## Records for processing
>>>
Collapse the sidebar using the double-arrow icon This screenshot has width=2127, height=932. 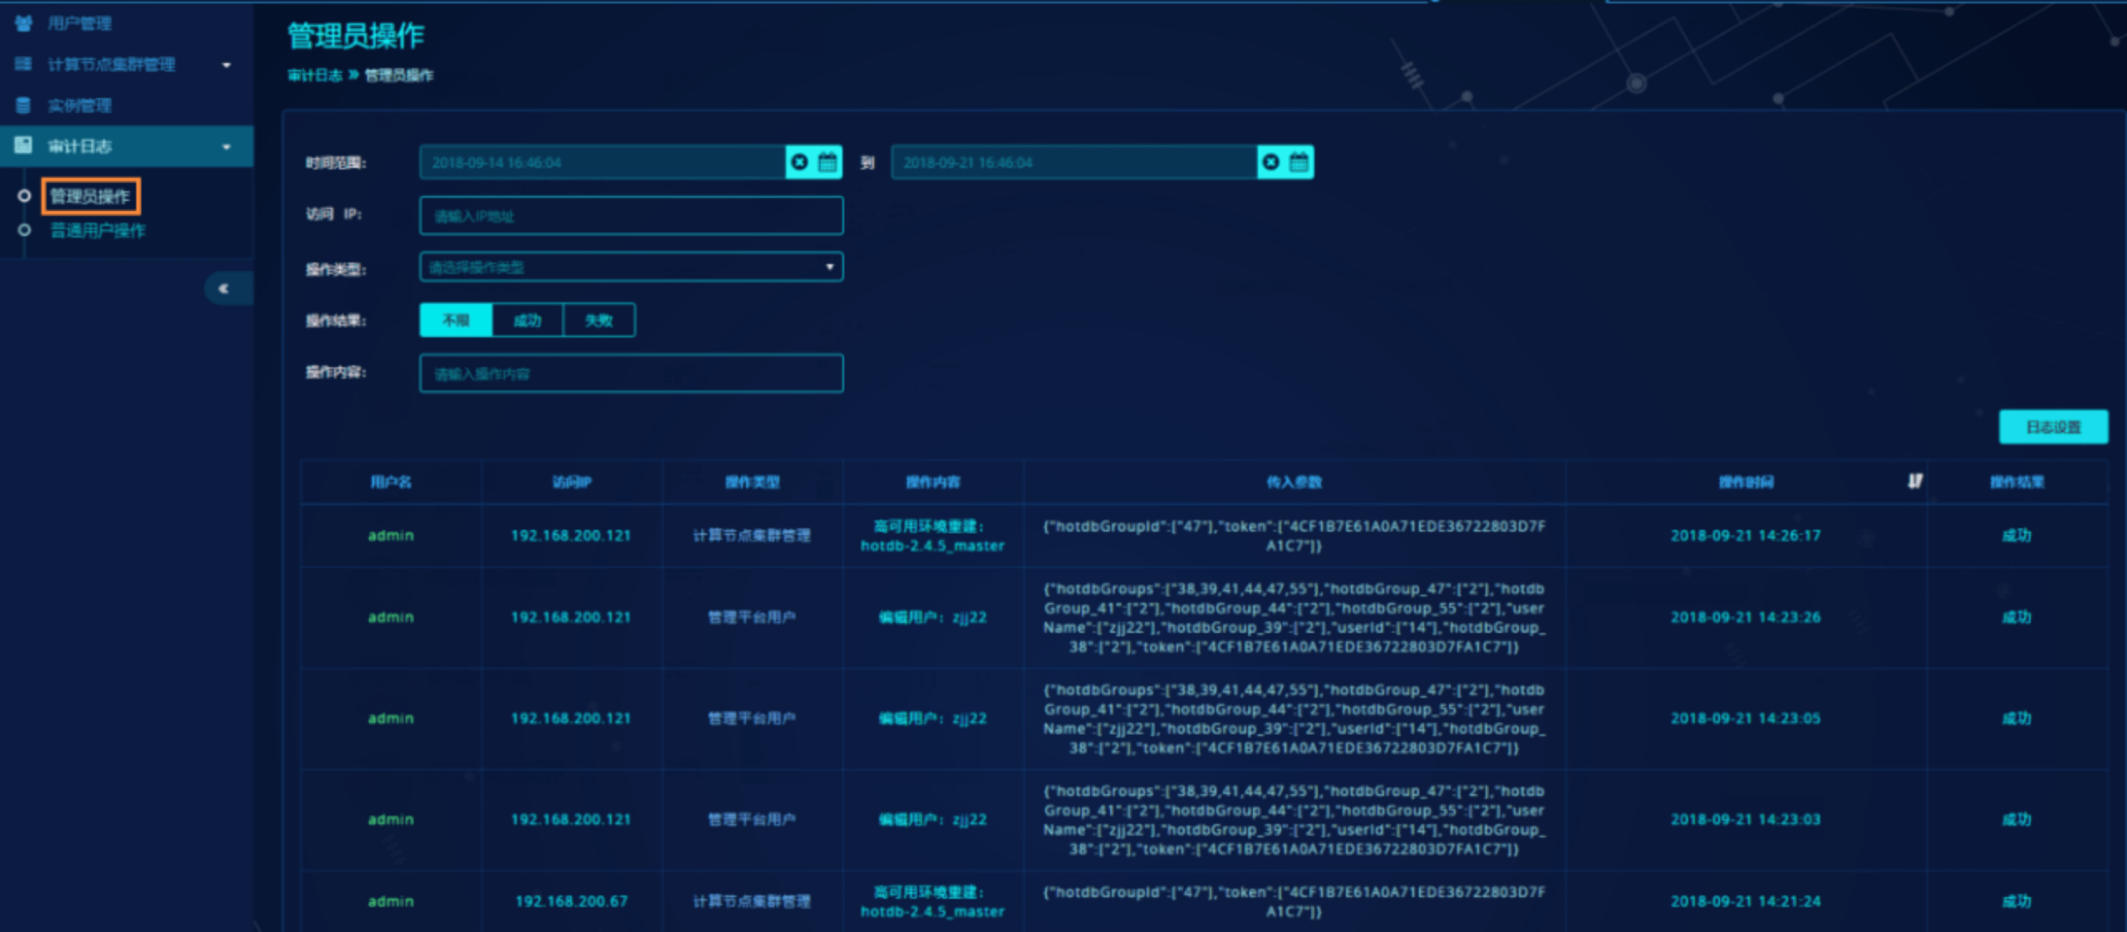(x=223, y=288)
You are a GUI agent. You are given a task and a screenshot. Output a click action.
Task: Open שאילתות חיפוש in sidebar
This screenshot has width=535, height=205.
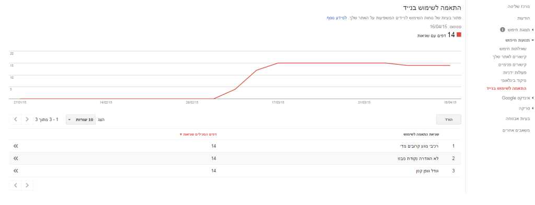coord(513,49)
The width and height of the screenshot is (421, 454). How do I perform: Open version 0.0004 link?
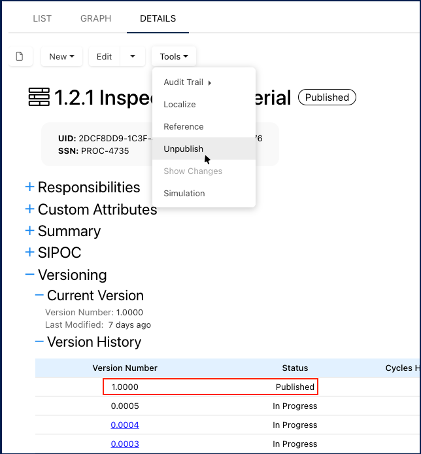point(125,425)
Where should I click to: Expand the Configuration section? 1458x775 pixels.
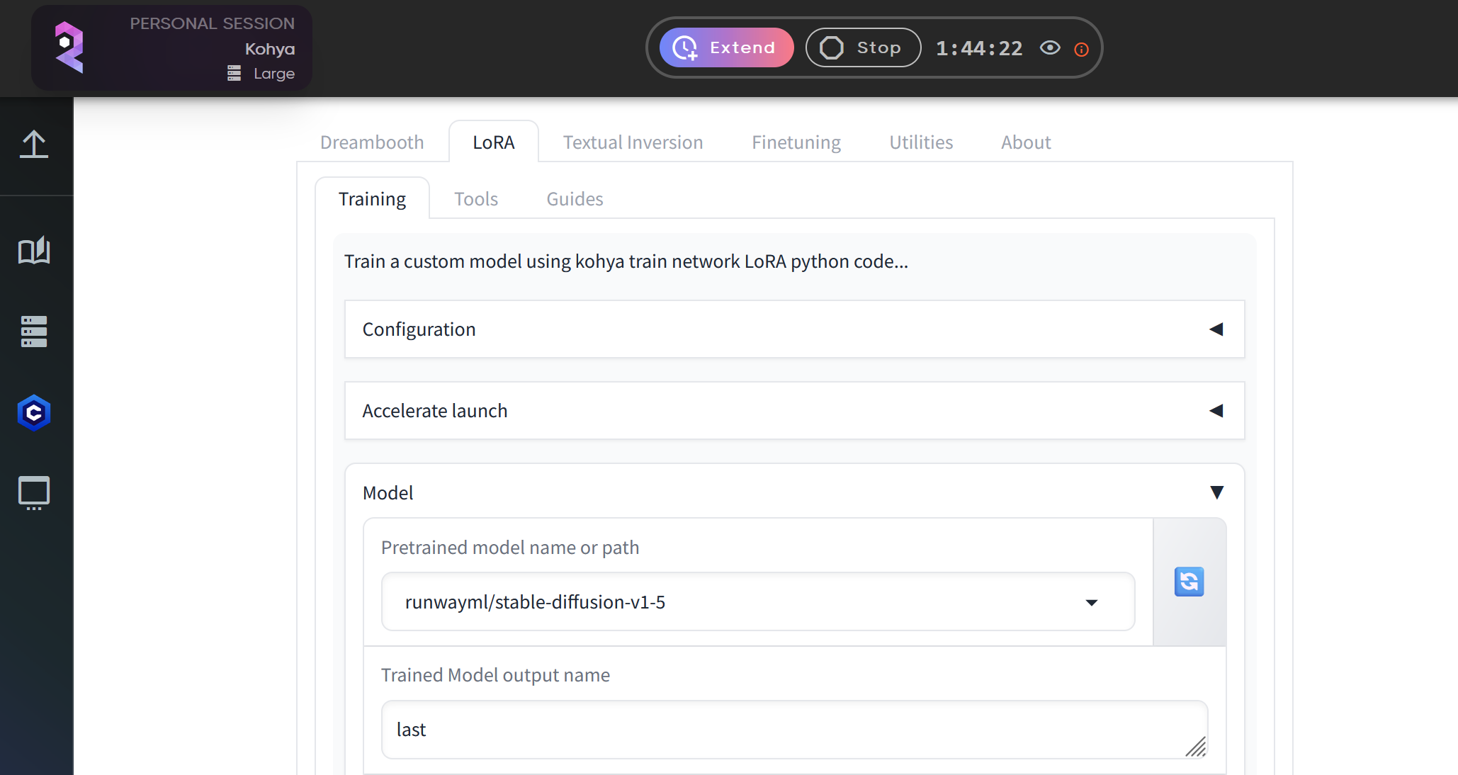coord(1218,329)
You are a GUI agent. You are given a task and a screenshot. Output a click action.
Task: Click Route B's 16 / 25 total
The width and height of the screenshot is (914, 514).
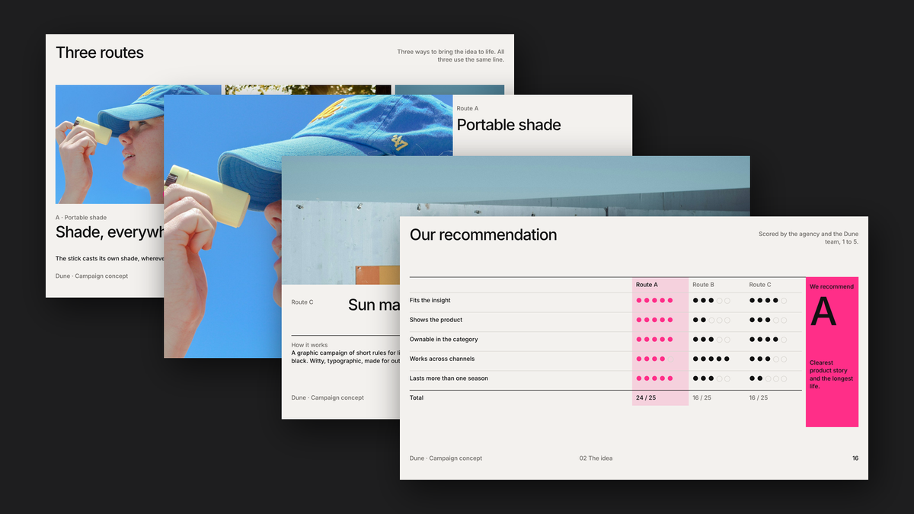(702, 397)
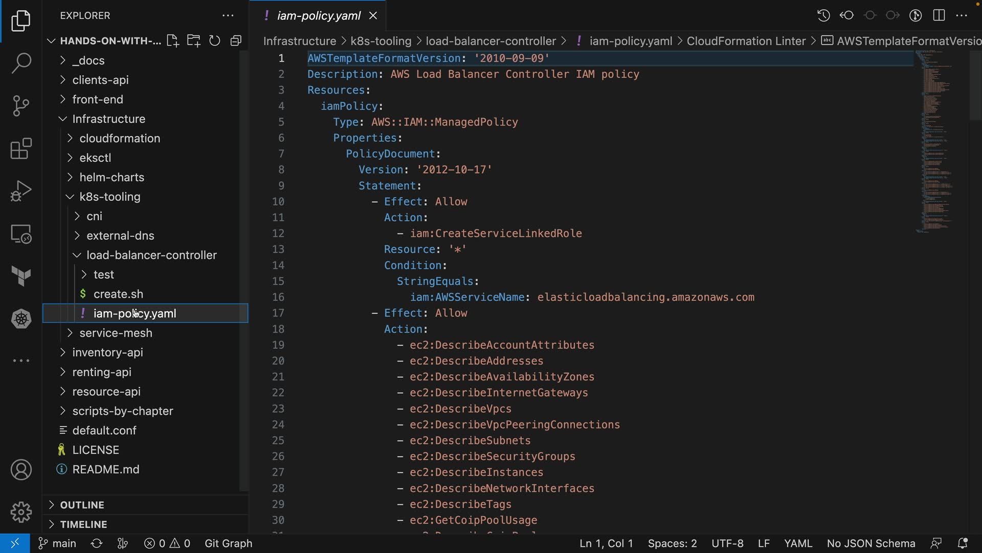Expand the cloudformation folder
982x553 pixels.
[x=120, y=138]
<<<
## Task instructions
Rewrite the listing from the line with "Where should I" to the line with "coord(1218,329)" as a JSON list of strings, one string per line, skipping blank lines. Leave the pictures out.

## Solution to this exercise
[
  "Where should I click to: Expand the Configuration section? 1458x775 pixels.",
  "coord(1218,329)"
]